» What you need to do:
**1.** Condense the paragraph of the smartphone passage below that begins "We use our Smartphone not only" into a shorter version that keeps its main facts.
**2.** Resume the smartphone passage below, writing on from its final sentence.

» Given passage:
As we know it today, our world is inter connected with another in many ways, shapes, and forms.  Probably the best example of this, as I have described before, is the use of our Smratphones.  This device has literally become a leash on our lives, and we simply cannot live without it, it seems like.  Every where I go, every where I visit, it seems like that somebody as a Smartphone either in their hands or in their back pocket (hopefully that individual remembers that before they sit down).

We use our Smartphone not only for our personal reasons, but even for professional reasons as well.  Heck, the day of even going to the office to get work done may be outnumbered as well.  Just do it all on your iPhone!  I have before also!  Well, with all of this interconnectedness going on, there is a new concept going on, and that is called the “Internet of Things”, or ‘IoT” for short.

» Data excerpts:

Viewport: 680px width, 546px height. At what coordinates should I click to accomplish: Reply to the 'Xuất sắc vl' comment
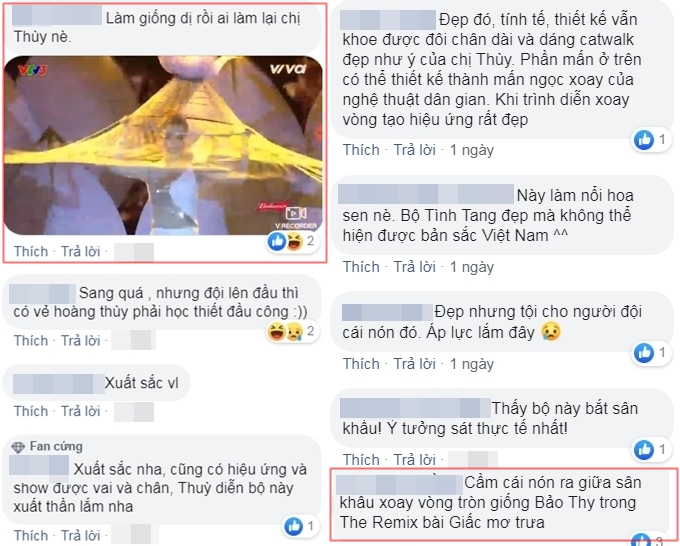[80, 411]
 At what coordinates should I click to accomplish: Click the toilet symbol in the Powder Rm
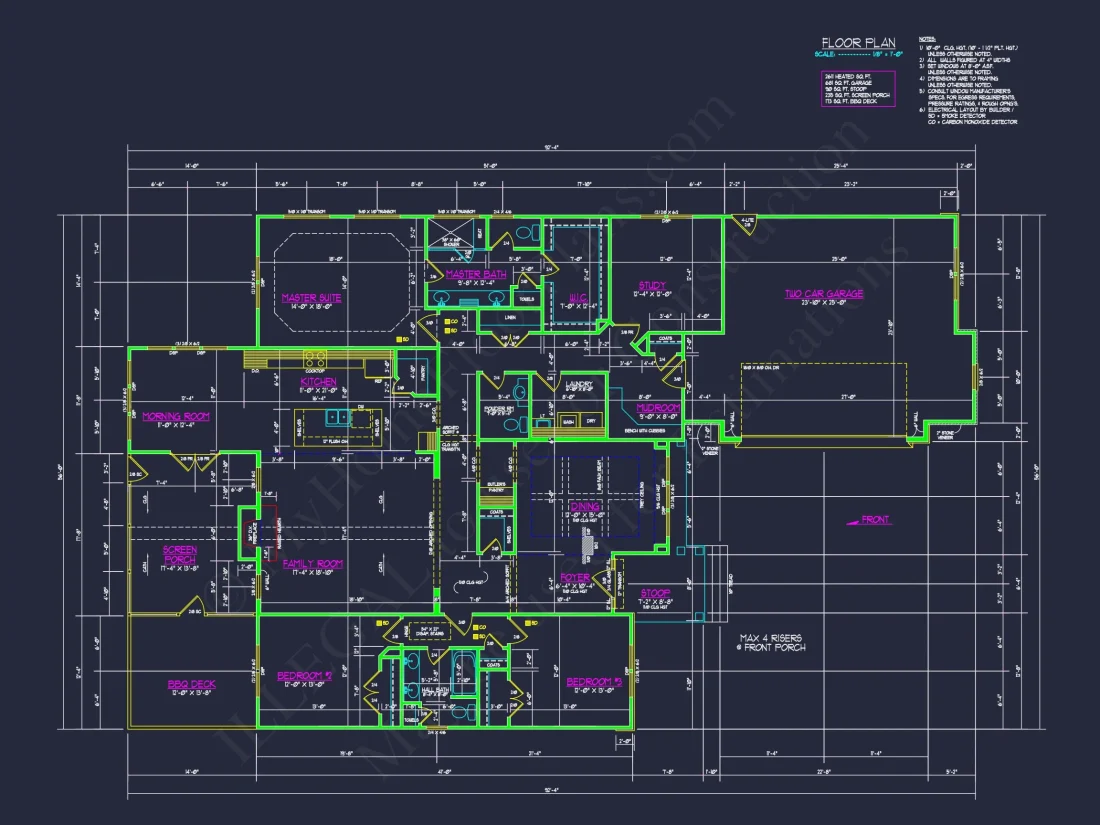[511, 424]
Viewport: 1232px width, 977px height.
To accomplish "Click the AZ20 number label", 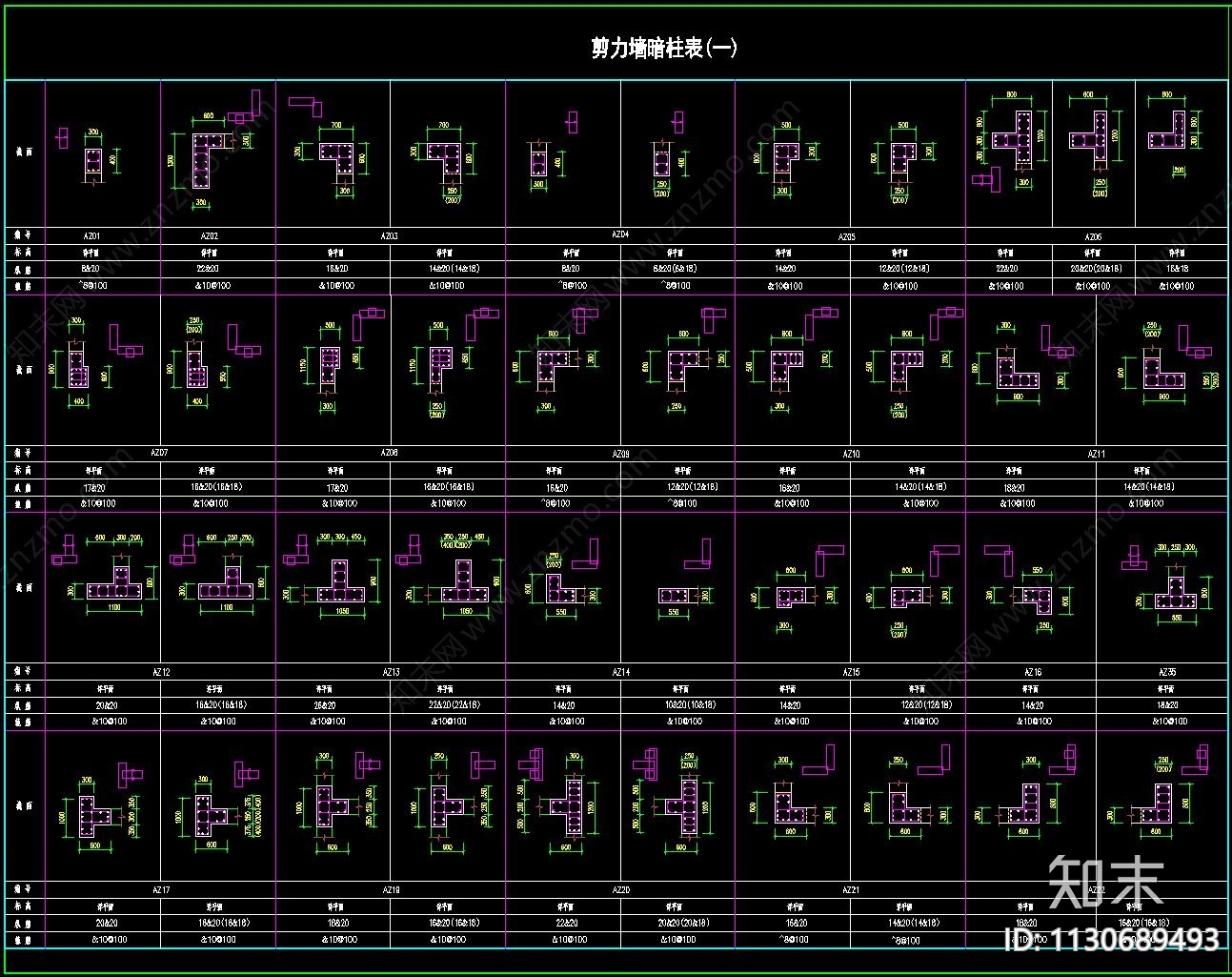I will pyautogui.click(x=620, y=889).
...
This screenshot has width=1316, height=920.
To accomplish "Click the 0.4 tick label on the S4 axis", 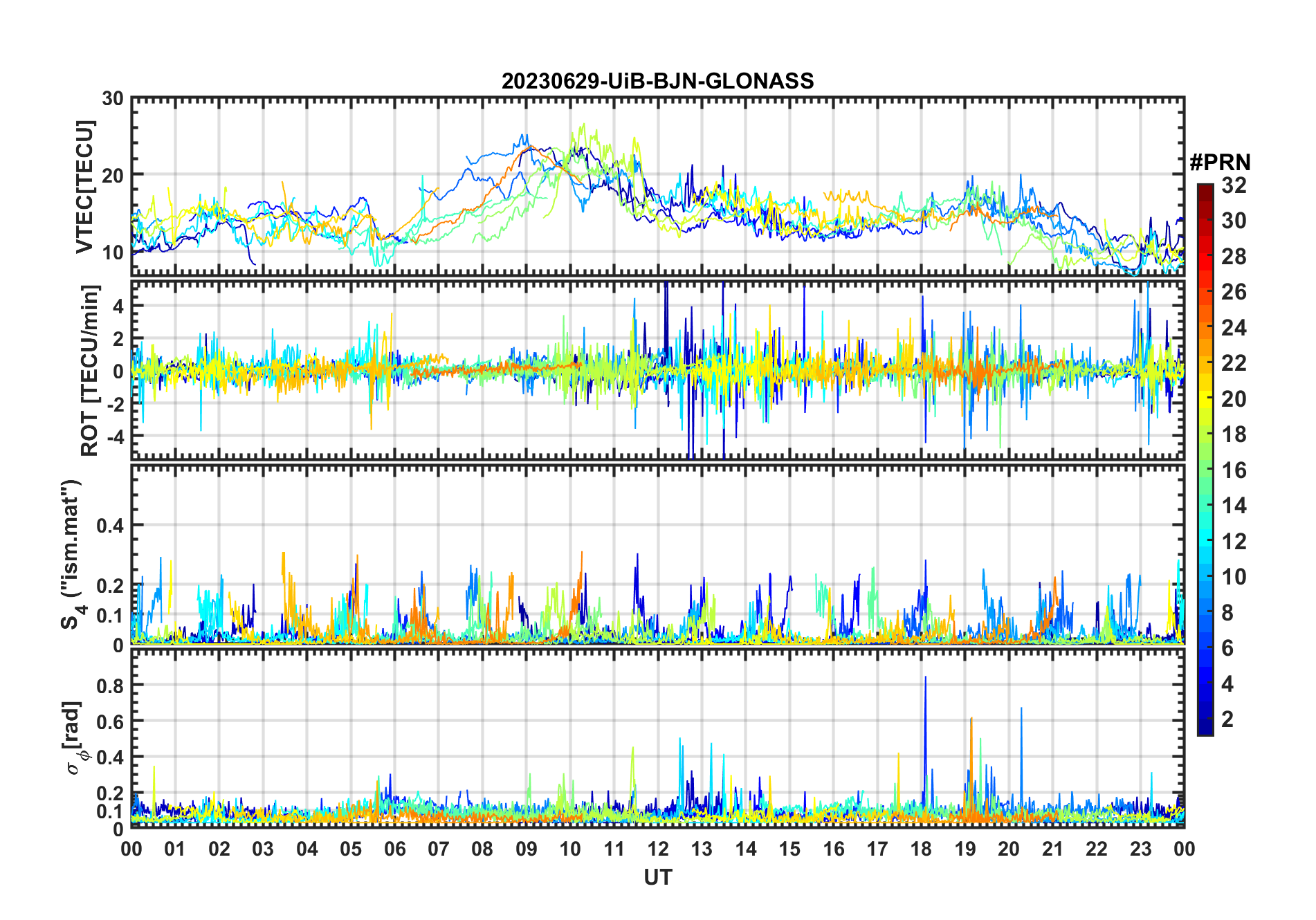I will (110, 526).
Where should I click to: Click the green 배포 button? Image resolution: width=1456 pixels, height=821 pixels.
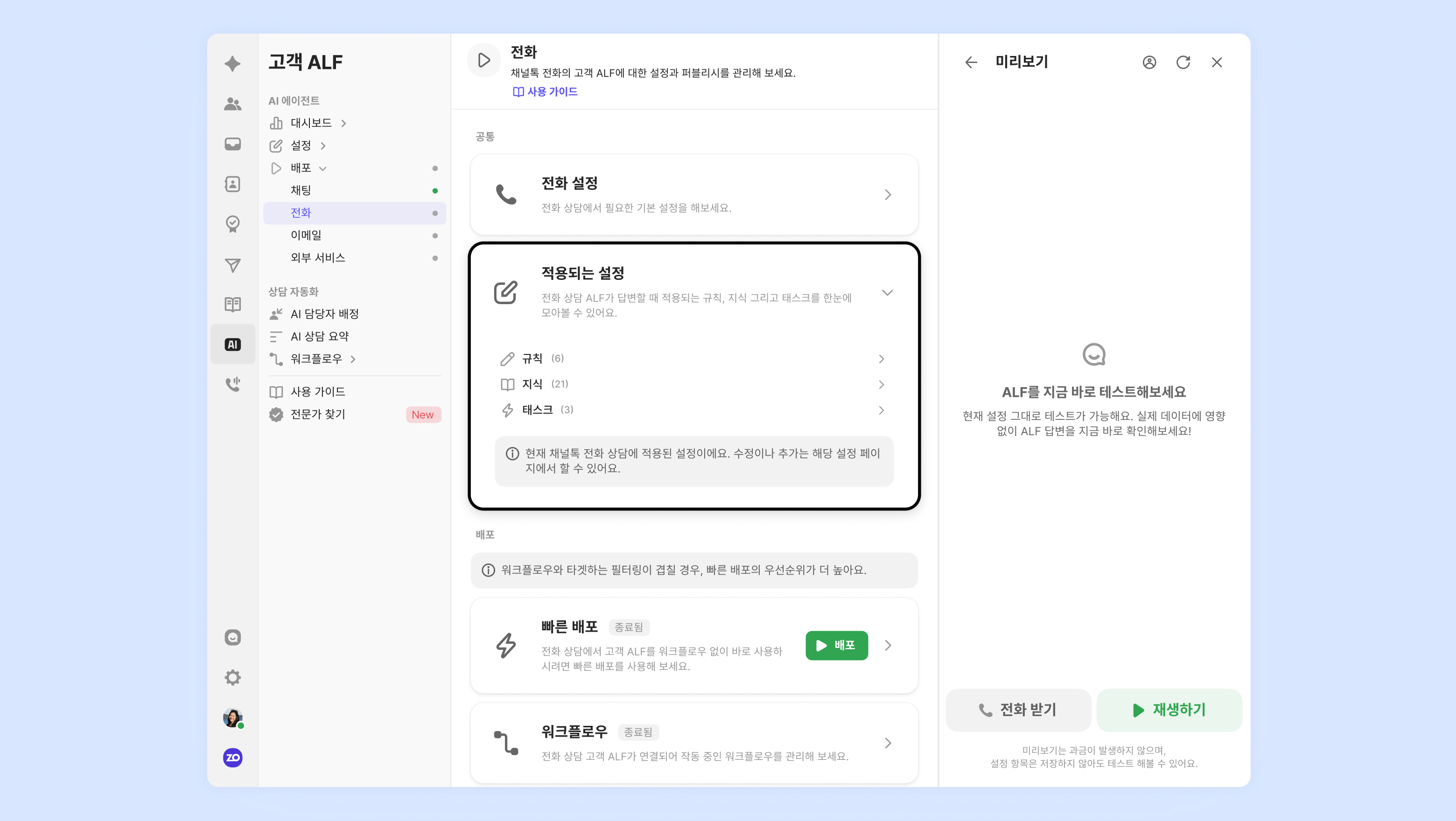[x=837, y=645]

» Answers below:
**1.** People use their smartphones for both personal and professional reasons, and doing work on an iPhone may now outnumber going to the office, which the author has also done. All this interconnectedness has produced a new concept called the "Internet of Things," or IoT.

**2.**
Essentially what this is that everything we do in our daily lives is connected with the objects that we touch and experience everyday – this includes both the virtual and the physical world.  A specific definition of ioT is as follows:

“The Internet of Things (IoT) is a system of interrelated computing devices, mechanical and digital machines, objects, animals or people that are provided with unique identifiers and the ability to transfer data over a network without requiring human-to-human or human-to-computer interaction.”  (SOURCE:

That definition says it all.  Even you, and I, whom I have never met before, are also connected on some sort of virtual level (yes, if you are reading this blog, it means that you are connected to me).  One of the fundamental goals of the IoT is to provide a means, or another avenue, in which to confirm our identity.  True, we have hundreds of ways that we already do this, but the notion is that if we can confirm ourselves both with a virtual and a physical object, then there is no question as to whom we really are (even a level better than Biometrics???)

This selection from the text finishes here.